Different definitions of overtreatment lead to varying estimates of its cost. The IOM estimated that unnecessary services added $210 billion (8.4 percent of national health spending) to health care spending in the U.S. in 2009. “Unnecessary services” included overuse beyond evidence-established levels, discretionary use beyond benchmarks, and unnecessary choice of higher-cost services. Berwick and Hackbarth estimated that overtreatment cost the US health system from $158 billion to $226 billion in 2011, or 5.9–8.4 percent of national health spending making it one of the larger categories of waste, behind administrative complexity and fraud. Shrank and colleagues more narrowly defined overtreatment as low-value medication use; low-value screening, tests, or procedures; and overuse of end-of-life care, putting the cost at between $76 billion and $101 billion in 2019 (2.0–2.7 percent of projected total health spending).

The Choosing Wisely campaign, founded by the American Board of Internal Medicine in 2012, identifies common types of “low-value care” (which, for the purposes of this brief, is synonymous with overtreatment) and educates physicians and consumers about how to avoid them. To that end, the campaign has published more than 100 consumer-friendly guides regarding specific unnecessary tests, procedures, and treatments. A 2015 study of the campaign by Carrie Colla and colleagues examined the national average annual prevalence of eleven low-value services among Medicare enrollees between 2006 and 2011; the prevalence ranged from 1.2 percent (for upper urinary tract imaging in men with benign prostatic hyperplasia) to as high as 46.5 percent (for preoperative cardiac testing for low-risk, noncardiac procedures).

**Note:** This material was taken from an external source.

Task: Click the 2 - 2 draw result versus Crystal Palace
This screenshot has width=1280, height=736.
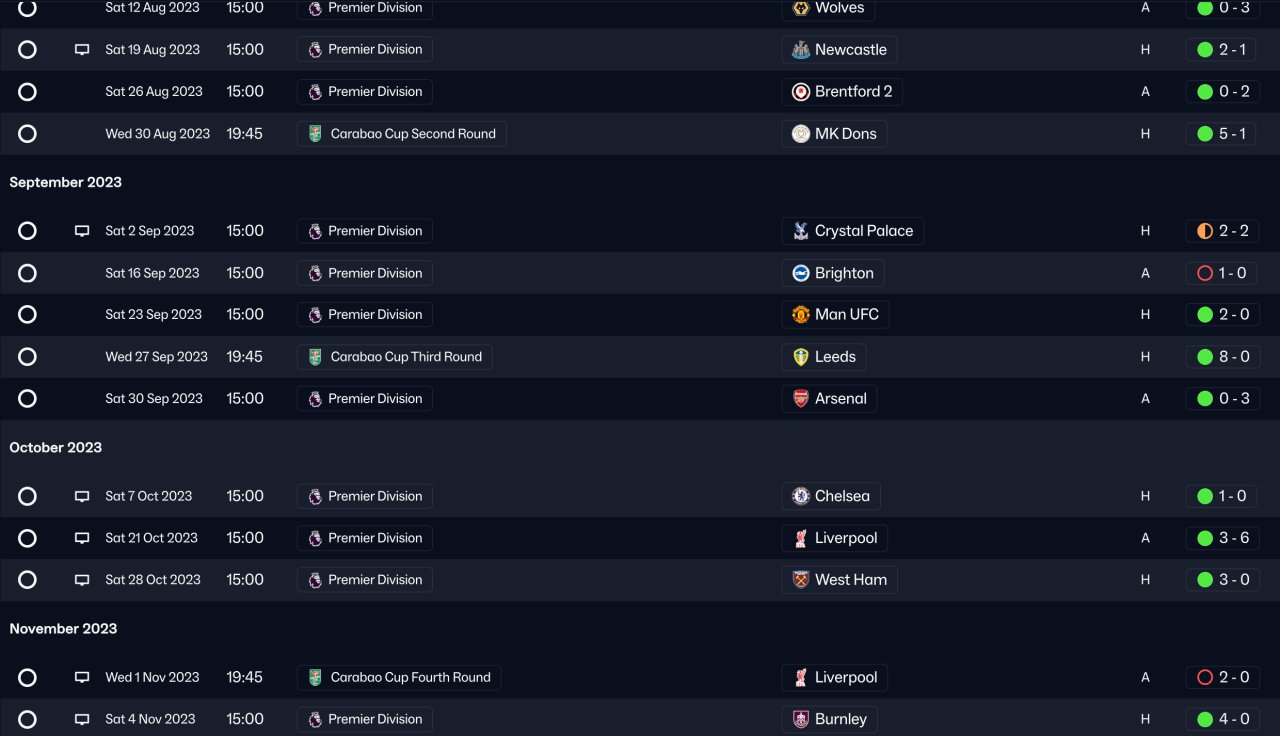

Moreover, the authors found widespread variation in the prevalence of these procedures across hospital referral regions, indicating that the provision of low-value care is unevenly distributed across the United States.

Research also reveals racial and ethnic disparities in the provision of low-value care, with a 2017 study of Medicare administrative data by William Schpero and colleagues finding that Black and Hispanic patients were more likely to receive low-value care than White patients.

Importantly, research suggests that the prevalence of some of the low-value services identified by the Choosing Wisely campaign has remained about the same or slightly decreased in recent years. A 2019 report by the Research Consortium for Health Care Value Assessment (a collaboration between Altarum and VBID Health) examined a private insurer’s spending on five specific low-value services and five high-value services between 2014 and 2016 and found that spending growth on all five of the services (2 percent) was slower than the total growth in health spending during the same period (22 percent). The study by John Mafi and colleagues of patients with fee-for-service Medicare who received at least one of thirty-two identified low-value services found that the provision of low-value care decreased marginally between 2014 and 2018.

Conclusion

The Council on Health Care Spending and Value is not focusing specifically on clinical waste, despite the savings potentially available, because other prominent groups and experts are making important strides in this area. This brief has already noted the important work of the Choosing Wisely project. Others are also working to identify and address clinical waste, including through state-level data collection and education efforts. Research on medical error also highlights a range of interventions with the potential to reduce waste and improve quality, including resident handoff programssurgical safety checklists, and other interventions to build “safety culture” in hospitals. Identification and reduction of medical waste must be a key component of any broad strategy to moderate health care spending growth and improve patient outcomes.